As DNA sequencing methods continue to develop and continue to become more powerful, scientists are unleashing that power in their research on the interactions of the human microbiota and its effects on human health and development. But what is the microbiome?... or is it microbiota?
First, it is important to distinguish between these two terms: microbiome vs microbiota. The microbiome is characterized as the genomes of the bacteria, archaea, and fungi collectively that reside in a specific environment such as the human body. The microbiota is characterized as the collection of the bacteria, archaea, and fungi themselves. So, using the power of next-generation sequencing, we can gain a greater insight into the human microbiota by investigating the microbiome through metagenome sequencing methods.
Most often when we encounter research involving the keyword microbiome, we are most often reading through an article focusing on the human microbiome. More specifically, human microbiome research often times is investigating the microbiota of the human gastrointestinal tract. However, it is important to remember that while microbiome research does involve the interplay between microbes and the human body, there are a variety of hosts that are affected by their microbiota e.g. animals and plants. Whether you are studying the microbiome of humans, plant, animals, or any other naturally occurring environment, there are a few sequencing methods at your disposal in order to complete your studies: Shotgun Metagenome Sequencing and 16s rRNA Sequencing. Both of these sequencing methods have their advantages and disadvantages which are discussed on our FAQs page, but it is important to understand that microbiome studies can be completed with a variety of sequencing methods.
Why is sequencing the Human Microbiome so popular?

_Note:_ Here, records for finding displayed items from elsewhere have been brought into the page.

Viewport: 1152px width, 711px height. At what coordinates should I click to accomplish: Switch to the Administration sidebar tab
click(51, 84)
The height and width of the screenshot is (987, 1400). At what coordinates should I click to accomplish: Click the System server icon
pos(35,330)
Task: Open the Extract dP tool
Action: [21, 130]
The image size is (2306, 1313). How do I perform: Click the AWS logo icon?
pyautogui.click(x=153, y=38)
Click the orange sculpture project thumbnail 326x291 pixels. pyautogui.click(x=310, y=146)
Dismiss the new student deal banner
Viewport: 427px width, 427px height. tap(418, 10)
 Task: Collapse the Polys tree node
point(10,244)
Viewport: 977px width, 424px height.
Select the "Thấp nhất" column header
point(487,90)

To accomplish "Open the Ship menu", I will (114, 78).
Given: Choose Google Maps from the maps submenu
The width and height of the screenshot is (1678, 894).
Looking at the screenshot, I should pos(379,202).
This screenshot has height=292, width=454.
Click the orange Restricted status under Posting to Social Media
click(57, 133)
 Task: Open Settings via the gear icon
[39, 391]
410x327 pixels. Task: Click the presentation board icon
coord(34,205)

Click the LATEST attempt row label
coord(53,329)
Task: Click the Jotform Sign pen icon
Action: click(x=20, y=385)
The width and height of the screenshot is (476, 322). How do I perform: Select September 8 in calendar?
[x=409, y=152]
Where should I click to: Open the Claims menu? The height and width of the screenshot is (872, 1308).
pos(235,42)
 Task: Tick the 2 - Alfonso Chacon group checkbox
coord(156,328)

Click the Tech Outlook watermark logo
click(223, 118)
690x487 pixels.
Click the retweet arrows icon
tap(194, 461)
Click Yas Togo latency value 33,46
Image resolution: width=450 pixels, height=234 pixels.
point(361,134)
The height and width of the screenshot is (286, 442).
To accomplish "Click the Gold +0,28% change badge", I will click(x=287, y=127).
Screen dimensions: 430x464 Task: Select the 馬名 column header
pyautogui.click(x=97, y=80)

Until fairly recently, there was little information regarding the bacteria, archaea, and eukaryotes living in and on the human body. This is surprising considering the fact that the number of microbial cells in and on the human body outnumber human cells 10:1. In 2007, the National Institutes of Health initiated the Human Microbiome Project with the goal of expanding our knowledge on the human microbiome and its impact on our health and overall quality of life. Through the resources and research generated as a result of the Human Microbiome Project, the scientific community now knows how diverse the human microbiome can be, not only between individuals, but also between body sites. Surprisingly, while the diversity of the human genome between individuals is less than 1%, there is no shared human microbiome.
As more and more research into the human microbiome is being published, researchers are beginning to understand the potential affects the human microbiome may have on our health and wellness. From the microbes living on the surface of our skin to those living in our bowels, there have been links drawn between site-specific microbiomes and specific pathologies. Some of the most recent studies have discovered a relationship between the human microbiome and more common diseases such as psoriasis and rheumatoid arthristis to less common and more life-threatening diseases such as colon cancer and Alzheimer's. As the cost of 16s rRNA sequencing and Shotgun metagenome sequencing continue to become more affordable, the greater the opportunity for researchers to shed light on the affects of the human microbiome and a great number of other disease that remain somewhat of a mystery to the scientific world.